If none of your colleagues was able to help you, I am afraid there might be something else hidden.
However, let's try it!
I am guessing, here, that your resources.properties
is a part of his own project. Project handled by Maven and expressed as a dependency in one of your main project.
I am also guessing that your main projects are WARs (Webapps mostly, services, portals) and the JARs are libraries, configurations, etc...)
Therefore, I am guessing that your webapps are referencing some libraries as Maven dependencies, to a specific version.
That said, IntelliJ (and other IDE) can easily handle modification of either JARs and WARs related to each other via Maven as long as the visioning is meaningful.
Note: Having -SNAPSHOT
at the end of the version number tell to Maven NOT to cache the package. On the opposite, a definitive version number is considered as released
and is only fetched from the cache. This is important because with a SNAPSHOT
, you can publish an illimited number of time and it is guaranteed to have the latest version.
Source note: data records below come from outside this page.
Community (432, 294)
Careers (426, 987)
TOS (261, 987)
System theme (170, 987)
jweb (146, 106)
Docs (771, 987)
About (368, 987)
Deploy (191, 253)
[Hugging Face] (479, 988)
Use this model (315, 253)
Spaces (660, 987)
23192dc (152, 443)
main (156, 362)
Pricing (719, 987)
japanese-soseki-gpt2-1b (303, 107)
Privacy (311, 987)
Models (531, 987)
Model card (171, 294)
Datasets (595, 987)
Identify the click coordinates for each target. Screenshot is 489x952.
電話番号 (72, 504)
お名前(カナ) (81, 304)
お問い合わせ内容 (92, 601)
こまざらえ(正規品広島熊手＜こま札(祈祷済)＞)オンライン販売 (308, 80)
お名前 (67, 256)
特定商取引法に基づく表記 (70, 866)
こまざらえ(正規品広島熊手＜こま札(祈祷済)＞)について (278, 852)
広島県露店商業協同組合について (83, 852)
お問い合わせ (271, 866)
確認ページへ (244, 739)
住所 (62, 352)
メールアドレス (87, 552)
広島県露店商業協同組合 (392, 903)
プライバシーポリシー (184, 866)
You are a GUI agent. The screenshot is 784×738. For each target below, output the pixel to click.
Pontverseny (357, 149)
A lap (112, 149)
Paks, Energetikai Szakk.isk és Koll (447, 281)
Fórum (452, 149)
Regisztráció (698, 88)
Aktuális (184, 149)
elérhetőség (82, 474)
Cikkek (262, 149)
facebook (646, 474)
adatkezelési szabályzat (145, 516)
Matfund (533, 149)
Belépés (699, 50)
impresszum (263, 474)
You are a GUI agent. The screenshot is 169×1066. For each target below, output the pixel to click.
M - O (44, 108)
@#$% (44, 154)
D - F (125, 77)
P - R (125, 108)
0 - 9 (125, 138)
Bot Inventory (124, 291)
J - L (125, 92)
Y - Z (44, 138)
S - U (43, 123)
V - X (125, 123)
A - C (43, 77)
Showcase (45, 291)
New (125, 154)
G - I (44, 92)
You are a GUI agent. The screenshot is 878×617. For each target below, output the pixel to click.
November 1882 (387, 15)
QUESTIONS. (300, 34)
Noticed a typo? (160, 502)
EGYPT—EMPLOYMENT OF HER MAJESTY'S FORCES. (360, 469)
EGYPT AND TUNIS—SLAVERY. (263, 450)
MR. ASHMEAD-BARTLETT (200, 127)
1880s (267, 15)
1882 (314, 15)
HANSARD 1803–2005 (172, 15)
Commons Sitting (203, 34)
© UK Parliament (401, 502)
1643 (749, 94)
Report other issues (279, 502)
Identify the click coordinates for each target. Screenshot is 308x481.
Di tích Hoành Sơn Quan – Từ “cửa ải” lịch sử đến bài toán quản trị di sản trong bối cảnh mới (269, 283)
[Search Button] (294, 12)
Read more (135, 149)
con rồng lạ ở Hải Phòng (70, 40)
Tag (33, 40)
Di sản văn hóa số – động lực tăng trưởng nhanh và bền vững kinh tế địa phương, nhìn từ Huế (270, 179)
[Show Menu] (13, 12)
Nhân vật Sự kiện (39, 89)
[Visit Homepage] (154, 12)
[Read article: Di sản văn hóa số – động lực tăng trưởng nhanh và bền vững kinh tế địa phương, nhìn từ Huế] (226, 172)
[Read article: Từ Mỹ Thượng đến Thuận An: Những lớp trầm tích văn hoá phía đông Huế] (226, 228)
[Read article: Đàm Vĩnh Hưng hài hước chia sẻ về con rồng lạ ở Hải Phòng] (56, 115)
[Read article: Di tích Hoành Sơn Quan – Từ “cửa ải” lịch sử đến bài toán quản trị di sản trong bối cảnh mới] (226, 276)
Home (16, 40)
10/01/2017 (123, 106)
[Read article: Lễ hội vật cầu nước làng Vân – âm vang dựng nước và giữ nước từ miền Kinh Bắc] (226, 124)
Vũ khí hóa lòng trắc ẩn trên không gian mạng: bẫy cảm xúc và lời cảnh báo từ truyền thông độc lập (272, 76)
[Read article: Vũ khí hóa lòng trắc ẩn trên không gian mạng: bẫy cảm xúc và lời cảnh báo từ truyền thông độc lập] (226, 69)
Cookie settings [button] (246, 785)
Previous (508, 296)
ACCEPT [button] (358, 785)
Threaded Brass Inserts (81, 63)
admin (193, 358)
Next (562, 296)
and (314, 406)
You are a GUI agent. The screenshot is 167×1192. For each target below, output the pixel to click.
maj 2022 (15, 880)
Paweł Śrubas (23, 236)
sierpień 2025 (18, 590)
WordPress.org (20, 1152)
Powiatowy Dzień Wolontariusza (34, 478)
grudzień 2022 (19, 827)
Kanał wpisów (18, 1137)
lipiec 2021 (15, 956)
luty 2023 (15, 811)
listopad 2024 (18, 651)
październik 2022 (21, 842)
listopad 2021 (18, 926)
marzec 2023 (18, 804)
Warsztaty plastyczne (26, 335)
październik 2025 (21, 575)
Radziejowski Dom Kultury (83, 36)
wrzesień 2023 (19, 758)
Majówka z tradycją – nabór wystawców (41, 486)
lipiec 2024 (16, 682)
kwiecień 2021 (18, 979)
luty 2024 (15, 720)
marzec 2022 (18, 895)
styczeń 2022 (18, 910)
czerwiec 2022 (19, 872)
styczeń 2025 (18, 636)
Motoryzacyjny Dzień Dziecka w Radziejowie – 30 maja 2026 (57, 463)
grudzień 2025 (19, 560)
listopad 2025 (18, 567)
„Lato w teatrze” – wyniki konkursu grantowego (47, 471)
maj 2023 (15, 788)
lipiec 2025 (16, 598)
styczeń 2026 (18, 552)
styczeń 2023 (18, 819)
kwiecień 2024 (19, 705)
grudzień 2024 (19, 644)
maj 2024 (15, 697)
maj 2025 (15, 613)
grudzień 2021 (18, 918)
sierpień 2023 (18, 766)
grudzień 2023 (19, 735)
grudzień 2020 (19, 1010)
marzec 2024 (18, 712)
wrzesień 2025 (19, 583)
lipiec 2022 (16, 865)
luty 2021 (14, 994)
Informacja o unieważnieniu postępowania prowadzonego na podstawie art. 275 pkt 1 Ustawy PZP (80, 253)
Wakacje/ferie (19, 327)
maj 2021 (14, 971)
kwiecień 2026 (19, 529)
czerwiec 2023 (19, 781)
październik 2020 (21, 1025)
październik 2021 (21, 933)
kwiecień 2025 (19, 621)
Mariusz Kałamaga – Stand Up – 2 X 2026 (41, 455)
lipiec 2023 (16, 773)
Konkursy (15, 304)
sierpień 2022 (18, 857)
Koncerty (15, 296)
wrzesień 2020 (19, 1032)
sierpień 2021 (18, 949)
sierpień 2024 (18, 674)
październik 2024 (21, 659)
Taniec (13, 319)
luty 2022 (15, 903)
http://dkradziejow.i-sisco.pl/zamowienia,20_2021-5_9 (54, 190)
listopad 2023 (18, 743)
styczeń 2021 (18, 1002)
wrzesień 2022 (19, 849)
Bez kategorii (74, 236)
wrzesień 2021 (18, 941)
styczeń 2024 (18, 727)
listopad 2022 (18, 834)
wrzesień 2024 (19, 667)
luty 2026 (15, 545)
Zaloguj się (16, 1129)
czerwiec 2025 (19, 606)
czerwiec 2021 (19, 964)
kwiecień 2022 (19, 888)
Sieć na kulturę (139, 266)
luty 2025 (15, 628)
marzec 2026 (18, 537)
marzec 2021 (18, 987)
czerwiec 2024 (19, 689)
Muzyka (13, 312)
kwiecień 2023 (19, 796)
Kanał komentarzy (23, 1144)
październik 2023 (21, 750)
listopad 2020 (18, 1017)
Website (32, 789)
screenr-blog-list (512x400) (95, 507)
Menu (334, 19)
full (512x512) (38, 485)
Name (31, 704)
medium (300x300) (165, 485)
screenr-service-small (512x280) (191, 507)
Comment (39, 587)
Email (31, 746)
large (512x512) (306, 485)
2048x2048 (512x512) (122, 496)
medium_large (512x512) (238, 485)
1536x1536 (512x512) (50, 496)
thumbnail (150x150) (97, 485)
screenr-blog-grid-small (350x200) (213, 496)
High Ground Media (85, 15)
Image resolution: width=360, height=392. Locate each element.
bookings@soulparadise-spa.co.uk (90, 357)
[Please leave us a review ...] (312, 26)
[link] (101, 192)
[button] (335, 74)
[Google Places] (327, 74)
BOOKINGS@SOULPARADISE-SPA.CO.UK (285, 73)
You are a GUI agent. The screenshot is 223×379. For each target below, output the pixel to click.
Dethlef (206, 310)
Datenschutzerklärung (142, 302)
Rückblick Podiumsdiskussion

Note: Doing mvn clean install
publish a package into your local Maven repository (generally located in ~/.m2) and is only available to you.
The general good practice is to have, in all the development branches of your DVCS, all your owned, often modified projects (Don't be too greedy, it depend on the situation) as SNAPSHOT. And during a release (Maven has a specific plugin for that) change all the versions to a final one, attributed in this precise moment (You never know if you will need a minimal version or a major). Your code, then, has always the SNAPSHOT number of your expected next release.
Finally, I think that in your case, if you choose to change the pom.xml
of one of your library for a SNAPSHOT, you should change the pom.xml
of the root project to correspond.
If this dependency version is the same, then, you can add your library as a module
within IntelliJ and the IDE will do the math to figure that the Maven dep and the Java module are the same entity.
I don't even know if that's help you (I'm not even sure if it's clear), but I hope it will make you ask more questions about what you need. Your co-workers will probably be able to help you more.